◆ **Votre tâche**:
Retranscrivez telles quelles les lignes qui vont de celle contenant "Where should I" jusqu'à la fin des items, ces deux bornes comprises. Laissez les images hors de votre réponse.

··· Les entrées ···

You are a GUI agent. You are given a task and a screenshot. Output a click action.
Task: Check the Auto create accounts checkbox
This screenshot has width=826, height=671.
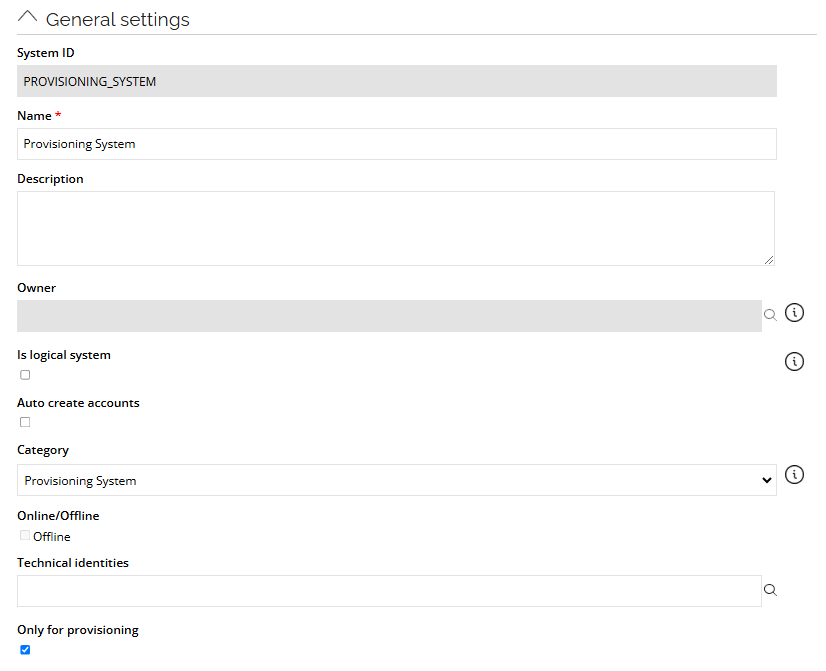coord(25,422)
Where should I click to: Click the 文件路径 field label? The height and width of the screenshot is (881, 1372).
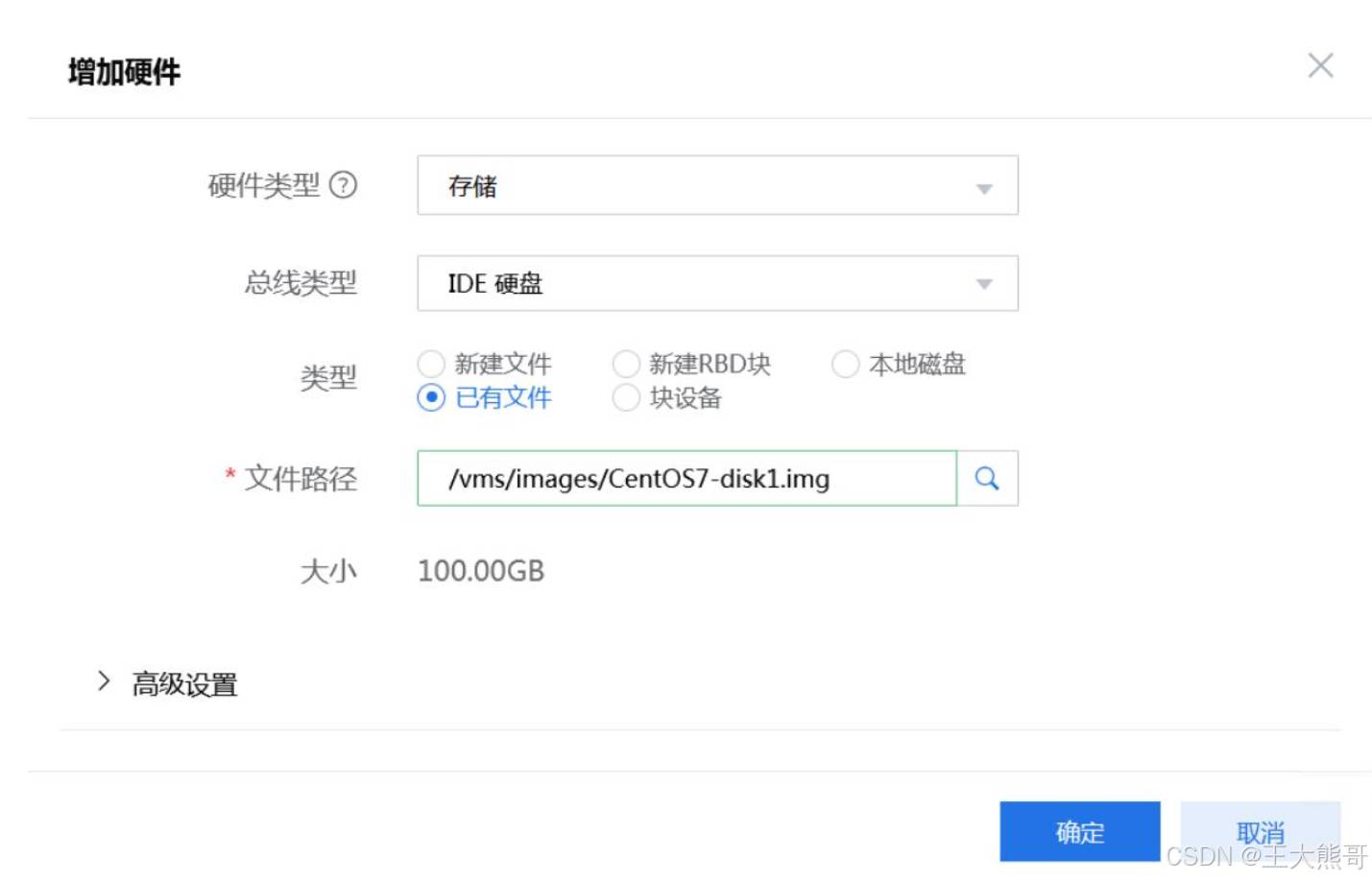(301, 478)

···

◆ **Résultat final**:
Where should I click to: Click the 文件路径 field label? The height and width of the screenshot is (881, 1372).
(301, 478)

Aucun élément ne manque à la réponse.